There is some of this tainted money spread around the University, no doubt about it. At least two Harvard professors--Seymour Lipset and Alex Inkeles--are doing research financed in part by Air Force funds. But the research is only peripherally involved with war-making. And, as Lipset said in an interview recently, "The Air Force gave me my grant merely because my research contributed in a general sort of way to increased knowledge."
The Air Force and other branches of the military seem just as concerned as the Ford Foundation with pure or basic research. The reason for this concern is a matter of history.
In the years immediately following World War II, members of the federal bureaucracy, especially in the Departments of State and Defense, were convinced that the main reason we had won the war was that we had a great jump on the rest of the world in the field of "general knowledge." We just knew more, knew how to handle new situations better.
Advance of theoretic knowledge in the field of nuclear physics was one of the primary reasons for victory, they said. If somehow we had ignored doing basic research in that field we would have been in deep trouble. And the term "general knowledge" was loosely used. It became very clear that out security--militarily and politically--was tied up in education. One way to keep the level of education and general knowledge high was to subsidize pure research.
The Defense Department, it was decided, would be the best channel to disseminate research money.

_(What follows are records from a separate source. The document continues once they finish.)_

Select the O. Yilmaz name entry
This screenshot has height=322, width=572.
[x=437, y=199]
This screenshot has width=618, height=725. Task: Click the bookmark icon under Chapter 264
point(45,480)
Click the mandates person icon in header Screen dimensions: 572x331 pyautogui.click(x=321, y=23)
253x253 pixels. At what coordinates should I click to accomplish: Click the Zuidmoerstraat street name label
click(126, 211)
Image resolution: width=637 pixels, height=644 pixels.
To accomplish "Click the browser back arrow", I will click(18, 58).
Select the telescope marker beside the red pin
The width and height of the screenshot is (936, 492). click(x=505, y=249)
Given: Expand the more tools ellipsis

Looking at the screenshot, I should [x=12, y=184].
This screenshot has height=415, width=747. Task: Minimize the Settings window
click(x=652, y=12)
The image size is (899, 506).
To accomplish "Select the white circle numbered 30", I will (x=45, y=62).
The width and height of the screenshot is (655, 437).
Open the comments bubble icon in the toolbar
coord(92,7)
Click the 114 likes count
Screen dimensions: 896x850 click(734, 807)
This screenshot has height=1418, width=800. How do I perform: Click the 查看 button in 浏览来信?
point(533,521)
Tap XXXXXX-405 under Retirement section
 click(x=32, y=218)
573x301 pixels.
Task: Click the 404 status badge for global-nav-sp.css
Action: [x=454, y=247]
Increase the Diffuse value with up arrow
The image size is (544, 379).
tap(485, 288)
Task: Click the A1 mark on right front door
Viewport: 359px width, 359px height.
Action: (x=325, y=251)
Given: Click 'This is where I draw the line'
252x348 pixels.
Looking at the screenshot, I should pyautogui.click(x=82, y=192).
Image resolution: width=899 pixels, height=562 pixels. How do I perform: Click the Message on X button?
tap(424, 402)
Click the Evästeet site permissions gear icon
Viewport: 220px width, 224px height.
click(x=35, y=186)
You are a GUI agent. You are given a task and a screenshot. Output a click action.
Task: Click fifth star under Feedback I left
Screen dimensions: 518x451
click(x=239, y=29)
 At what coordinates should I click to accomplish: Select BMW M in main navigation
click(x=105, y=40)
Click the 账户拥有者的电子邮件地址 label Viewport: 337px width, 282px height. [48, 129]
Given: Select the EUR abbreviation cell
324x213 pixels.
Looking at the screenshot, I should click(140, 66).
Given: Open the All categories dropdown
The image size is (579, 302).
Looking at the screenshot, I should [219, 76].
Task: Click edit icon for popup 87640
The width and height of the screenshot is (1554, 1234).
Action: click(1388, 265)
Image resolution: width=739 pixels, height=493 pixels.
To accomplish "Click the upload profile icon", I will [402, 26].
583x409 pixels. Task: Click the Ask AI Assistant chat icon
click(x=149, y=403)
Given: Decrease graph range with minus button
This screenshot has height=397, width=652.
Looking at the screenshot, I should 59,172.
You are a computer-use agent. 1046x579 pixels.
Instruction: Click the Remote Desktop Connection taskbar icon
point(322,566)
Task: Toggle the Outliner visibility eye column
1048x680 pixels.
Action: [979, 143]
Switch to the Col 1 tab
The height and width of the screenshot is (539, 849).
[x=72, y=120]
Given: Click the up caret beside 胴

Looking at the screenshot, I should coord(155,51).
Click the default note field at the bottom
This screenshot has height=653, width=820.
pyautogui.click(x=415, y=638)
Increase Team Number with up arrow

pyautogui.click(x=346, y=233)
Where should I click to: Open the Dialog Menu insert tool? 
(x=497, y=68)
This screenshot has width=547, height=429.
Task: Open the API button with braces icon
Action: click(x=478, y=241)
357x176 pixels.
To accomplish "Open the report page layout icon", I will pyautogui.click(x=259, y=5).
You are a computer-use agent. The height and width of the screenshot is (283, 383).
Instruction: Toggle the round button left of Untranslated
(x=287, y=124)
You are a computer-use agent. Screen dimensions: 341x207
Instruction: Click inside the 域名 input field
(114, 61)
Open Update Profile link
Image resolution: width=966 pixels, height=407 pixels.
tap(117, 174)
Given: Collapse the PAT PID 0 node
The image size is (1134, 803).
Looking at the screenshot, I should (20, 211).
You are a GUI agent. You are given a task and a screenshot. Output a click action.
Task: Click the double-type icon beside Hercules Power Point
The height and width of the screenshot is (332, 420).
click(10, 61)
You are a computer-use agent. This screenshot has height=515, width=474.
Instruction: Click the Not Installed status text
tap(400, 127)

The department had good relations with Congress, and in the huge defense budgets an item like pure research subsidies would be easily obscured.
As Robert E. Gentry, the director of the Harvard Office for Research Contracts explained last week, "They decided simply that the overall defense needs of this country would be helped by supporting basic research."
In the years since the war, the policy has continued. The DOD agencies--the Office of Naval Research, the Army Research Office, and the Air Force Office of Scientific Research--have been "anxious to support research that had as little connection as possible with any governmental activity," Gentry said.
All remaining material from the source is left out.